Parties, also part of the annual harvest rites, included
games, dancing, and the telling of ghost stories.
The Irish had a Halloween custom of carrying lanterns
made out of hollowed-out turnips or beets, called JACKO’-
LANTERNS or jacky lanterns, which were used to scare
away spirits in the night. Immigrants to America substituted
pumpkins.
Halloween customs followed immigrants as they
moved across America. In the West and Southwest, the
customs were infl uenced by the Mexican Day of the Dead
rites, which conform to the Catholic dates of the eve of
October 31 to November 2.
During Victorian times in America, Halloween enjoyed
a renaissance as a genteel party. The pagan customs had a
particular appeal to Victorian society, which watered them
down to prim social rites. Halloween became a festive
night for young people and played an important matchmaking
role. Pageants with costumes were popular.

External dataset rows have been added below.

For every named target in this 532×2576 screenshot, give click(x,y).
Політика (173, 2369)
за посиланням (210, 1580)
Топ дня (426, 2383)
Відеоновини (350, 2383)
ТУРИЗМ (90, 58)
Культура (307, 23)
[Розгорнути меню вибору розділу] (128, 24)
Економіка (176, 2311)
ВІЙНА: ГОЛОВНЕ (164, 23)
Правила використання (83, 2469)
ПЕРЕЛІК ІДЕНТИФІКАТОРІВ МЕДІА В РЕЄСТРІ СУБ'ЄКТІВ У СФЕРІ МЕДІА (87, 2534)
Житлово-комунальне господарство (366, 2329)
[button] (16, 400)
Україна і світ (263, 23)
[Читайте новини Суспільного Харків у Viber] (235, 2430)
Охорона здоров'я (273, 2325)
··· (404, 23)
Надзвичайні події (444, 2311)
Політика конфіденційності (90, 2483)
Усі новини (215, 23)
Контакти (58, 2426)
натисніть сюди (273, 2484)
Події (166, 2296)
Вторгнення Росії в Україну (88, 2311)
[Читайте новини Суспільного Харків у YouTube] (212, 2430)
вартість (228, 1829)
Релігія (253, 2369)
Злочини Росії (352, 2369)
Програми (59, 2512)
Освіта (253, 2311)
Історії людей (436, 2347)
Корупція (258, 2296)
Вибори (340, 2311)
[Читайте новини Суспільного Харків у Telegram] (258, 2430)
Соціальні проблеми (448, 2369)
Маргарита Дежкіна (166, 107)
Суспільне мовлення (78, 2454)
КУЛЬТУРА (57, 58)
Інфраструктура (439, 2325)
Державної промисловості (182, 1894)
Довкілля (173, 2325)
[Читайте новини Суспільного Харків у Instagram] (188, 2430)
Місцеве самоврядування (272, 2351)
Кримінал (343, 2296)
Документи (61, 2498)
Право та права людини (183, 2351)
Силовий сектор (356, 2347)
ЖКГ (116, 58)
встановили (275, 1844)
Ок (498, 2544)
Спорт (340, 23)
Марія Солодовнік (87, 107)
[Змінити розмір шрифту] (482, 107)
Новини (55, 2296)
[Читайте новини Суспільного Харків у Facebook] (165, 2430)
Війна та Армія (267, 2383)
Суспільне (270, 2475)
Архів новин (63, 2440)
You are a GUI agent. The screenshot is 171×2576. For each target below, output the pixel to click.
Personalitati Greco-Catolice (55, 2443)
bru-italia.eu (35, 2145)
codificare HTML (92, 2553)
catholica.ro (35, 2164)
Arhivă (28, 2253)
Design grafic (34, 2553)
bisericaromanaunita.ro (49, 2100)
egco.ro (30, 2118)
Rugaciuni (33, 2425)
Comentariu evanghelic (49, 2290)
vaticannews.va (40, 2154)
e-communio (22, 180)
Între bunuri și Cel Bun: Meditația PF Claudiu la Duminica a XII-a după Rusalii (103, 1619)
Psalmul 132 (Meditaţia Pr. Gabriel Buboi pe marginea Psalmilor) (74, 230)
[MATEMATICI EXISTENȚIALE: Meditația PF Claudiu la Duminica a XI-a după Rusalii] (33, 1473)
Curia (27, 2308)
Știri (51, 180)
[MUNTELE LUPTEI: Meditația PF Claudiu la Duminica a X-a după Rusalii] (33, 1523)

During the early years of the 20th century, Halloween
in the United States was largely a community affair, a time for large social gatherings. The festival was subdued
or canceled during World War II and emerged in the
postwar, baby-boom years as a big event for youngsters.
Door-to-door trick-or-treating for candy was favored over
community parties. In the 1970s and 1980s, poisoned
candy became a concern, and community parties enjoyed
a comeback.
The original purpose of All Hallow’s Eve, or Samhain,
as a festival for the dead has nearly been forgotten,
save among contemporary Wiccans and Pagans. These
religious groups observe Samhain as one of their most
important holy days, or sabbats—a time for feasting and
merriment, but also a time for solemn religious observances.
Wiccans and Pagans have attempted to re-create
early pagan rites with the exception of animal sacrifi ces,
which are forbidden. The dead are honored. Samhain is
considered a good time for communing with the spirits
and, as the start of the new year, a good time for beginnings
and fresh starts.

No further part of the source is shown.